Clay Risen uses a straw-mannish argument — who seriously thinks rising shipping costs mean the end of globalization? People who aren’t very smart — to make a smart, important point.
Rising fuel costs spur globalization, by moving the world economy from a series of supply chains to a constellation of supply networks. If a Japanese bicycle maker gets an order from Shanghai, it might draw components from factories in Kuala Lumpur, Chiang Mai, and Taipei; if the order comes from Tel Aviv, it might go through Chennai and Mumbai, depending on fuel costs and other factors. But making that sort of decision takes truly globalized companies, companies with multiple regional offices and ready access to international capital flows—not to mention international office cultures and multilingual executives. And, precisely because of higher energy prices, we are likely to see more, not less, of them.
The parallel emergence of a worldwide consuming public and an ongoing flow of international investment capital means that globalization is no longer a creeping phenomenon, one that can be rolled back simply by higher energy costs. In today’s truly borderless world, supply and demand will find a way to meet. Rising oil prices might mean that Americans will buy fewer rattan chairs made in Indonesia. But thanks to the globalized market, they can buy Swedish sofas made in Virginia instead.

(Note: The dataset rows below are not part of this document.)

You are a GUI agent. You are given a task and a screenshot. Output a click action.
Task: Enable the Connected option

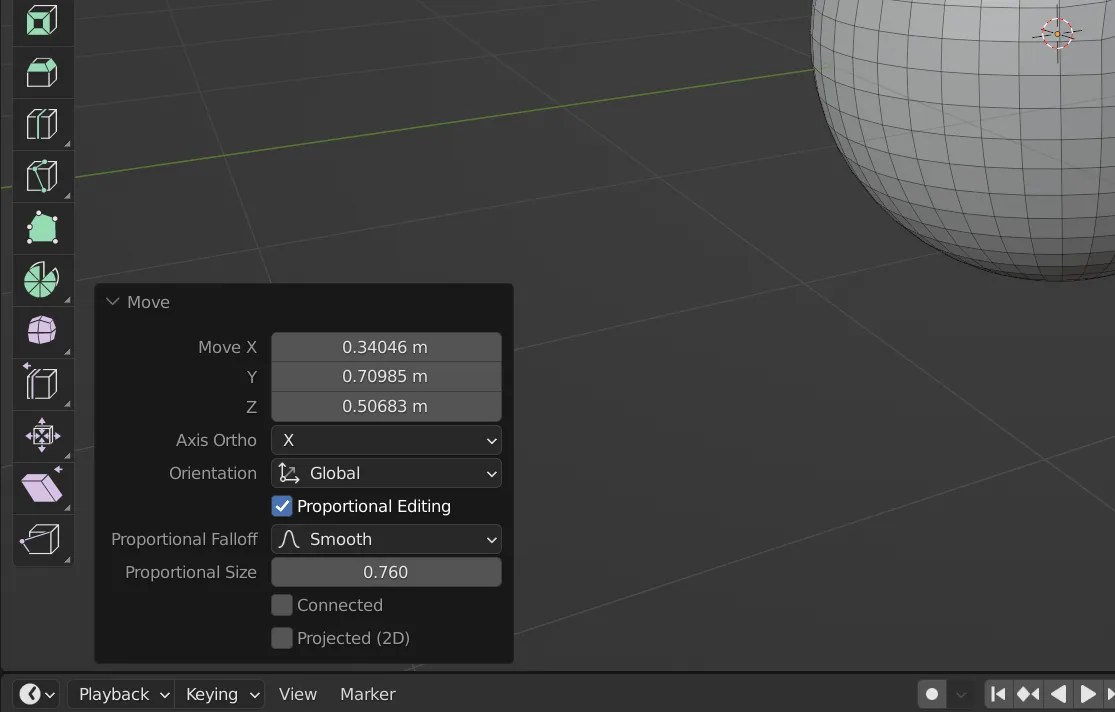coord(281,605)
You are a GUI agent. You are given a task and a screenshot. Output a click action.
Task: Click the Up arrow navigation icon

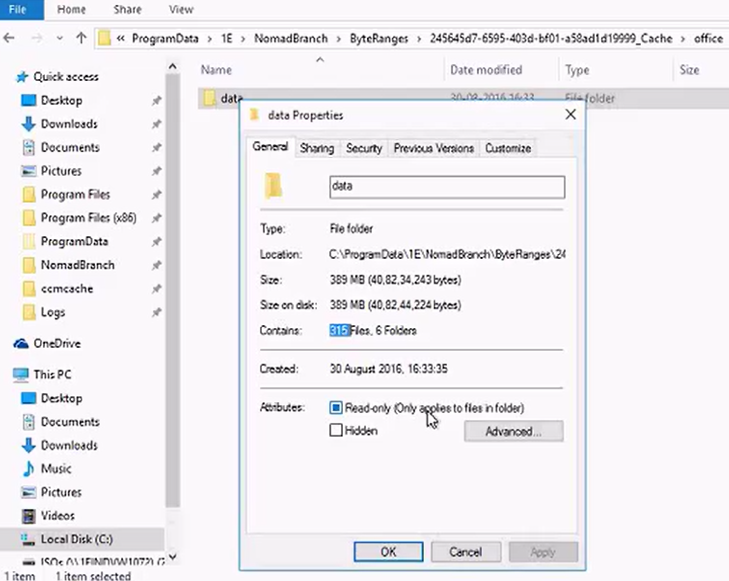point(81,39)
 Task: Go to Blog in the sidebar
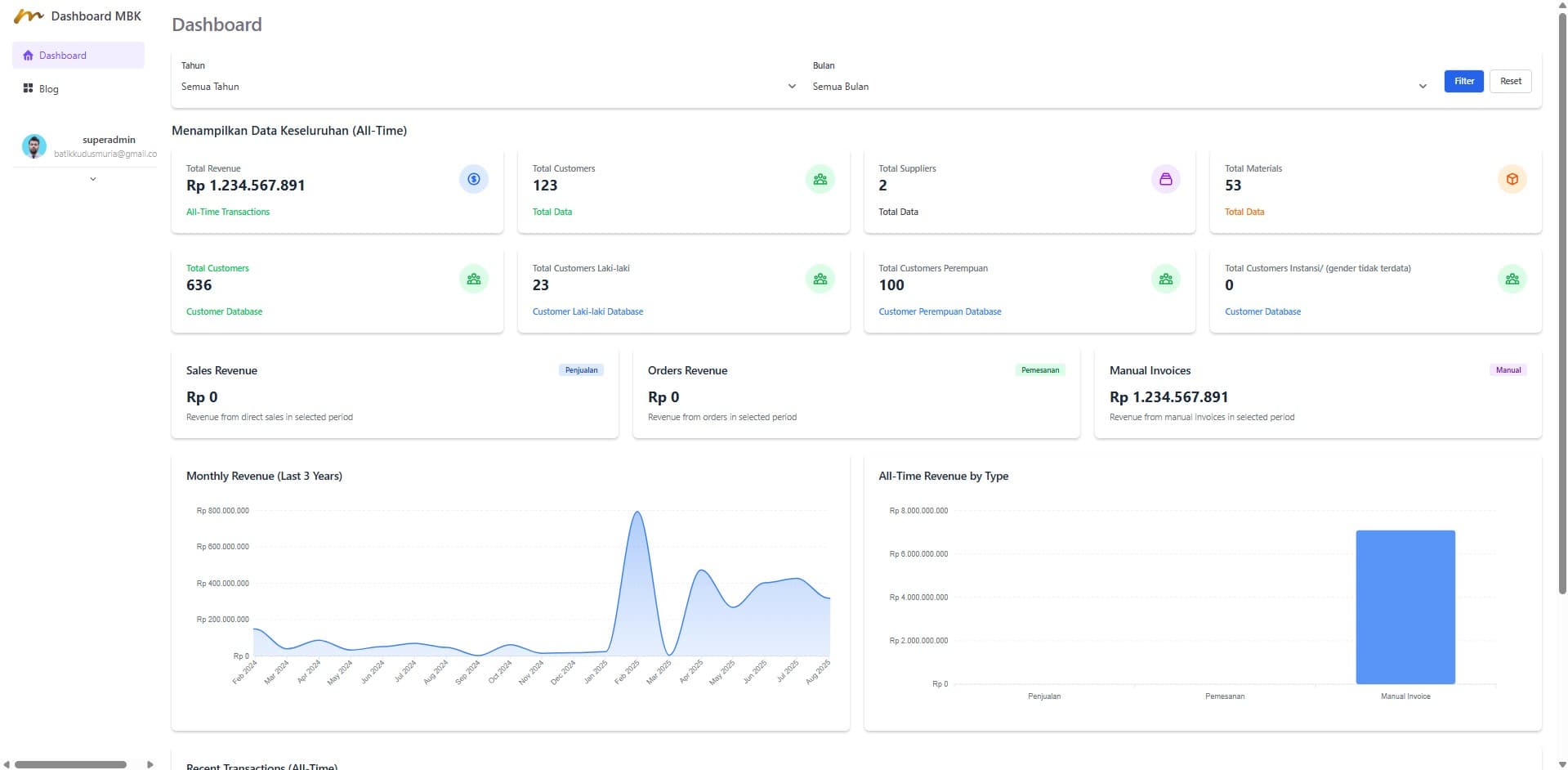click(x=48, y=89)
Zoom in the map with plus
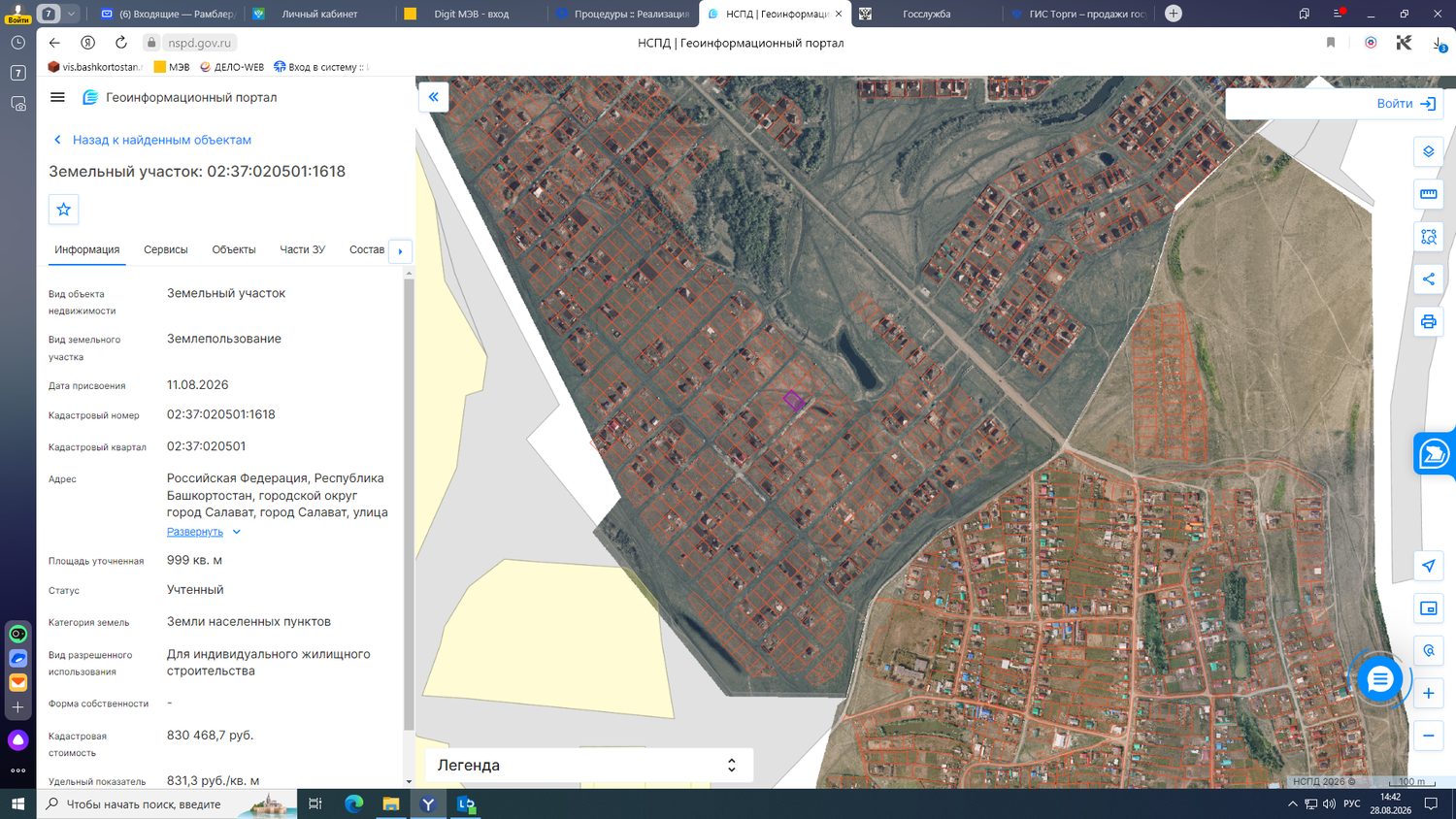Image resolution: width=1456 pixels, height=819 pixels. pyautogui.click(x=1428, y=693)
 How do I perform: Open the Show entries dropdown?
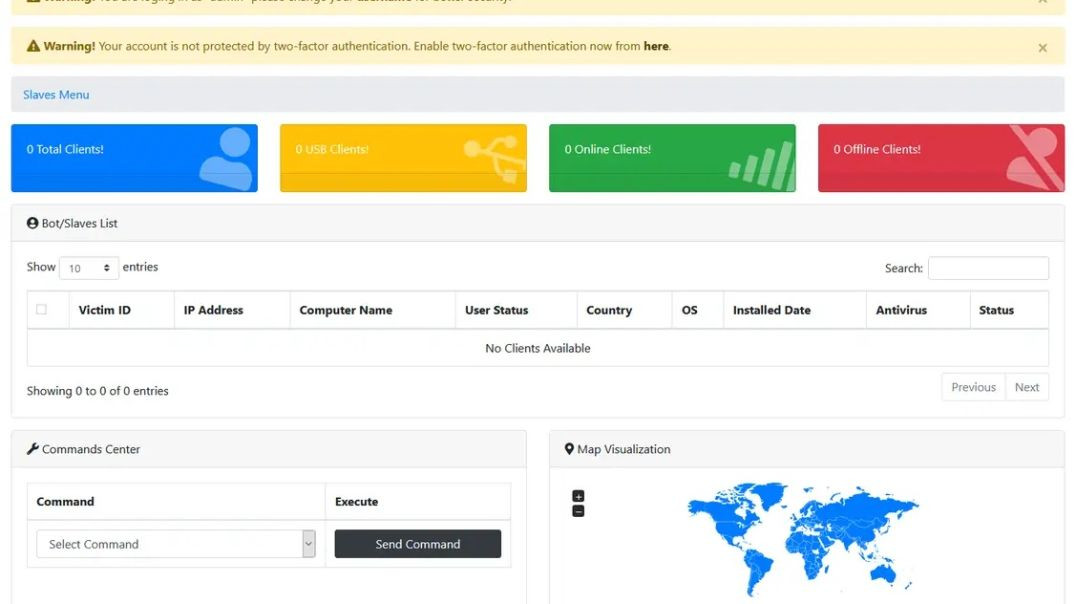point(89,267)
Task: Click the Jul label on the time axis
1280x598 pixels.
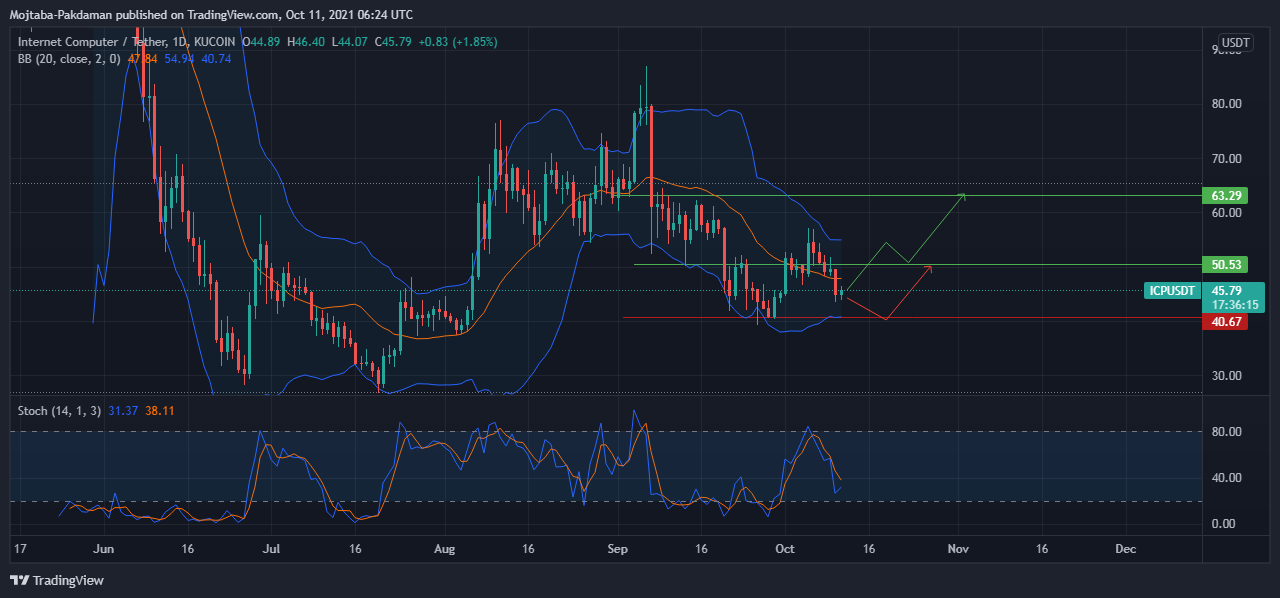Action: pyautogui.click(x=272, y=549)
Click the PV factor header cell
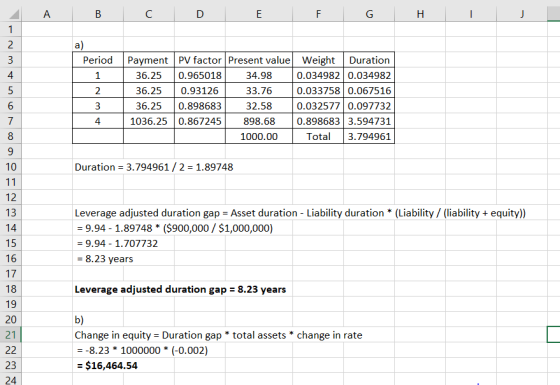 pos(200,60)
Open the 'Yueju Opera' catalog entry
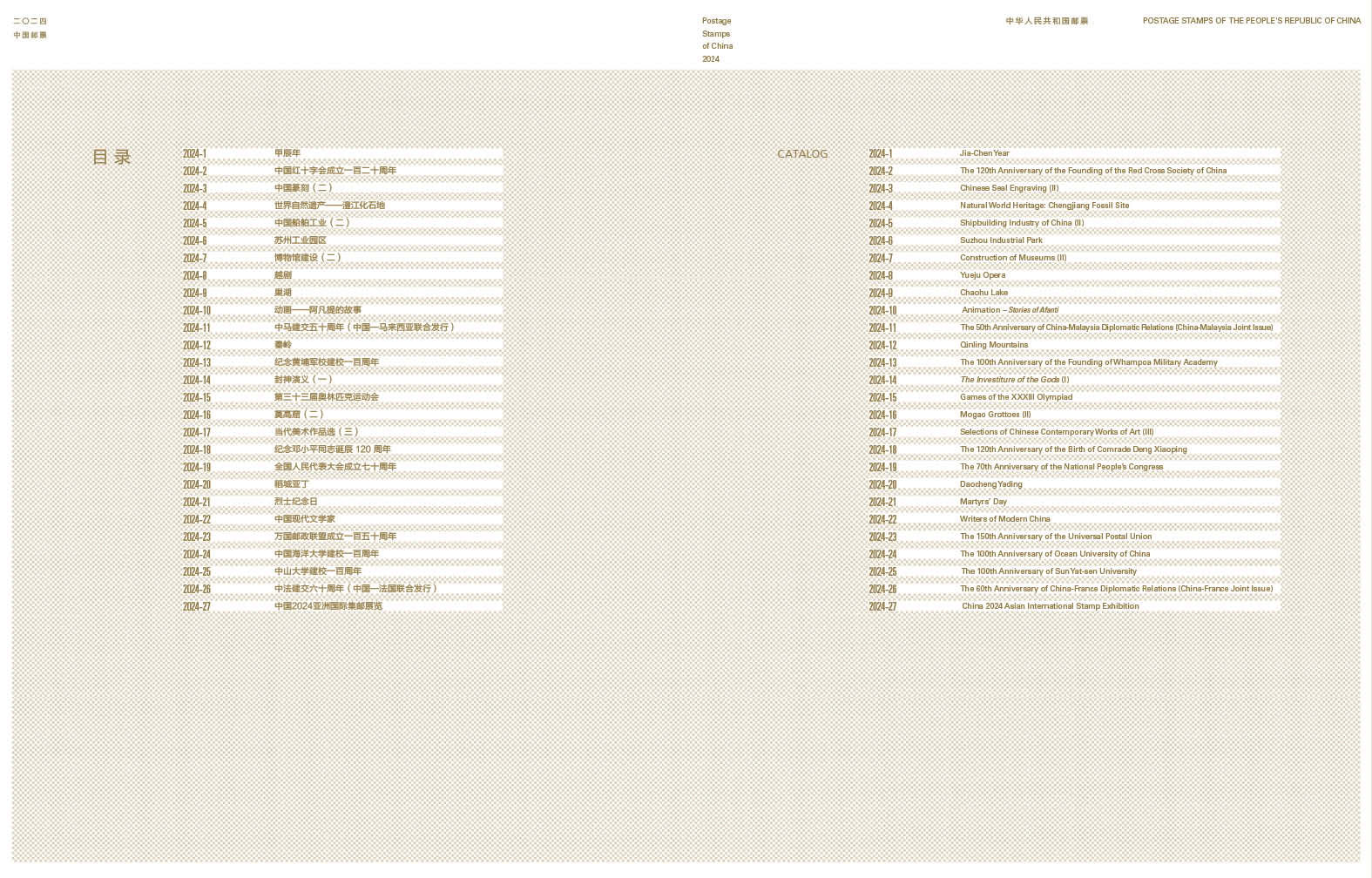 point(982,275)
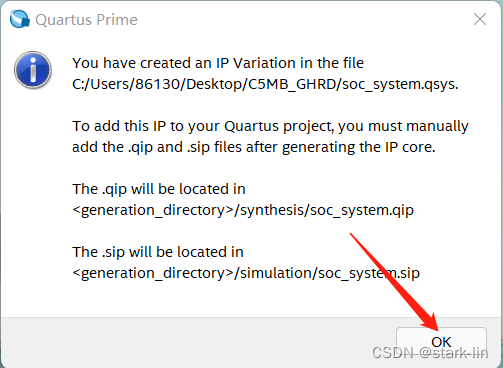Click 'The .sip will be located in' line
The height and width of the screenshot is (368, 503).
pos(158,252)
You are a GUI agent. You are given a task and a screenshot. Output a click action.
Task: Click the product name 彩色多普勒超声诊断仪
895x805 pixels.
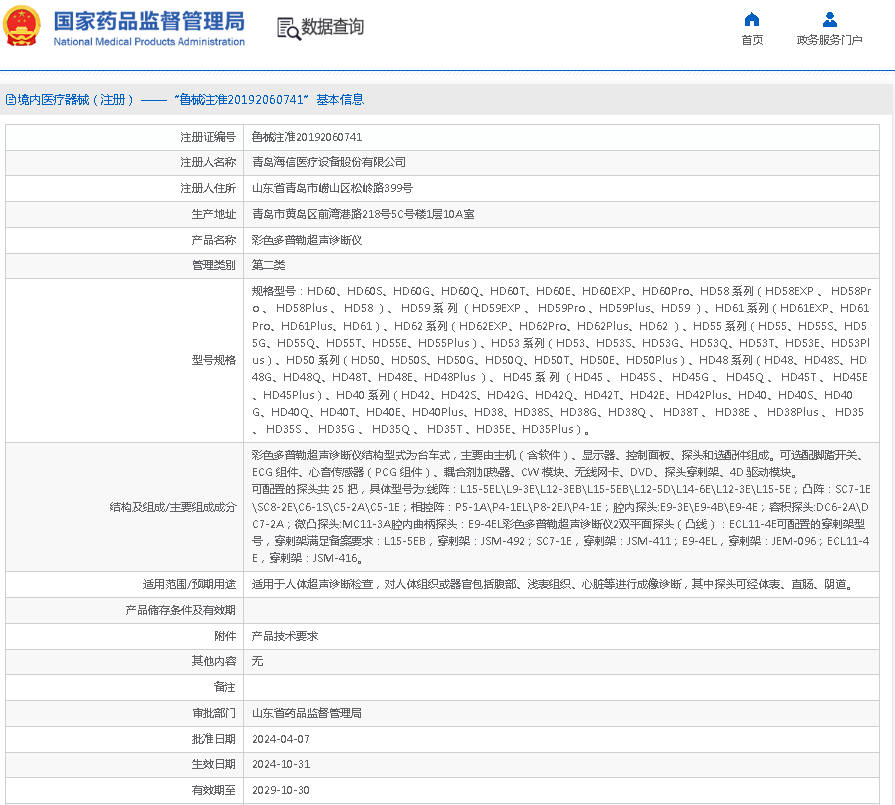(x=306, y=240)
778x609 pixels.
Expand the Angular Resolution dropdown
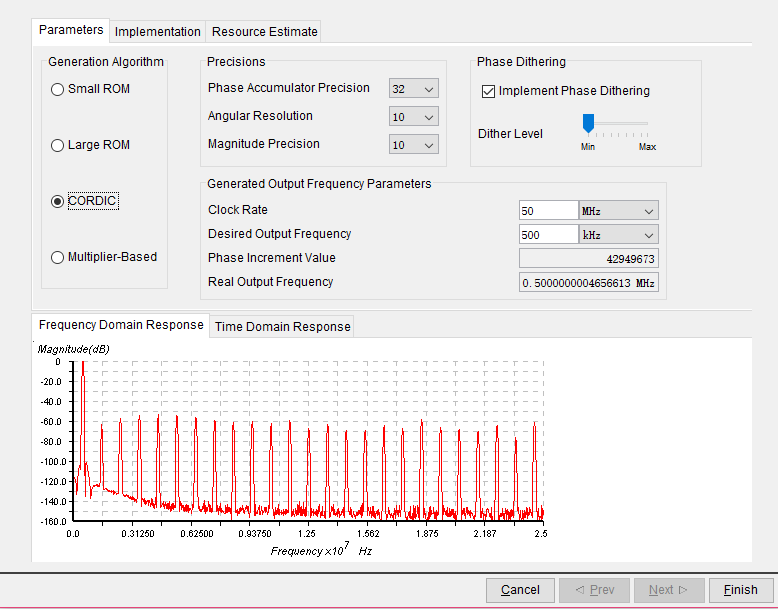(x=414, y=117)
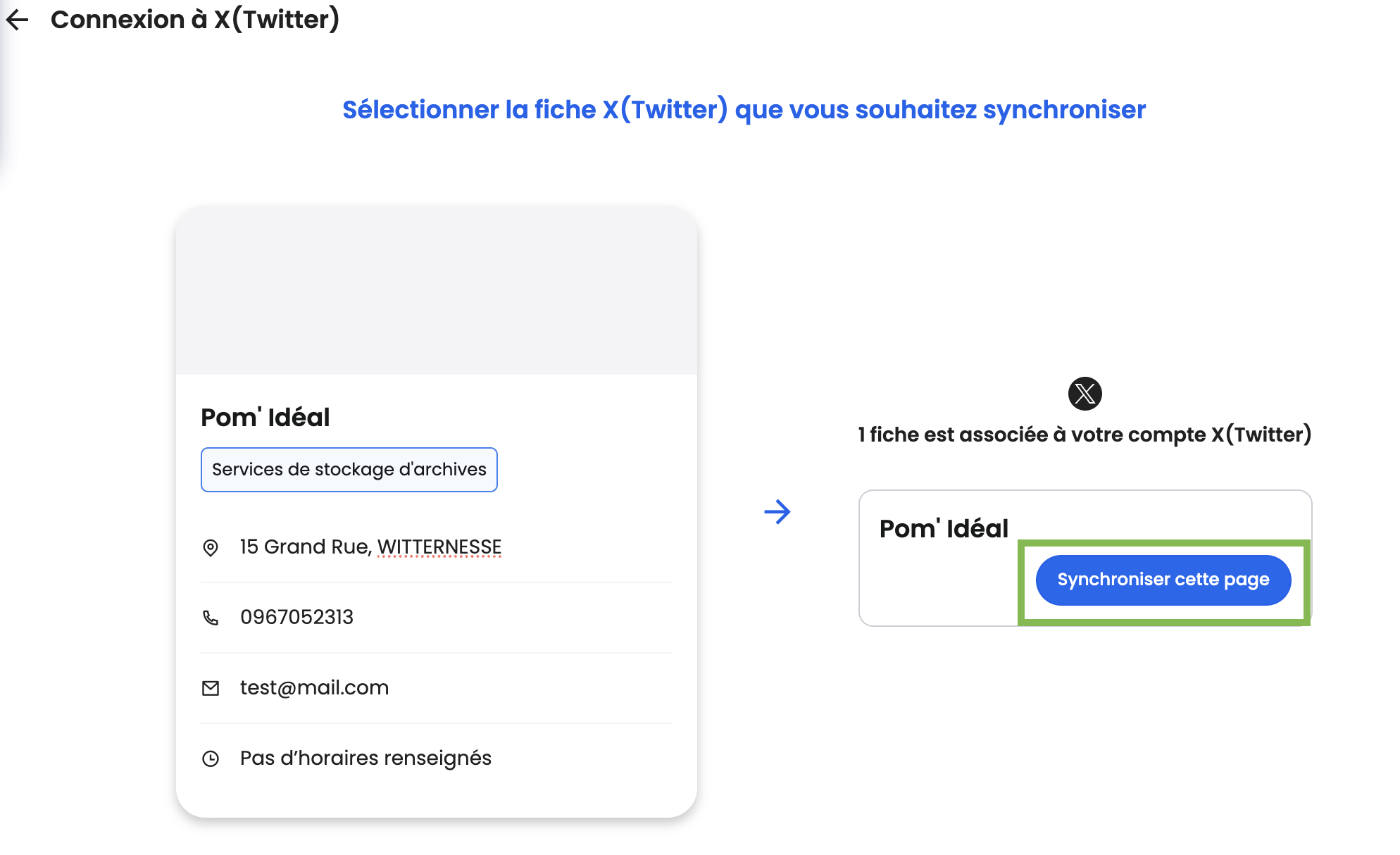Click the phone icon
This screenshot has height=855, width=1400.
click(211, 618)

I think about this in the context of small-scale fabrication. The labor cost of a lot of durable goods is so trivial that it matters less and less whether assembly of said goods happens in a low-wage plant or in South Asia or by cheap robots in high-wage country. But who will control the database of things? Getting intellectual property right is really important, which is why it is a big deal that the United States gets it so wrong.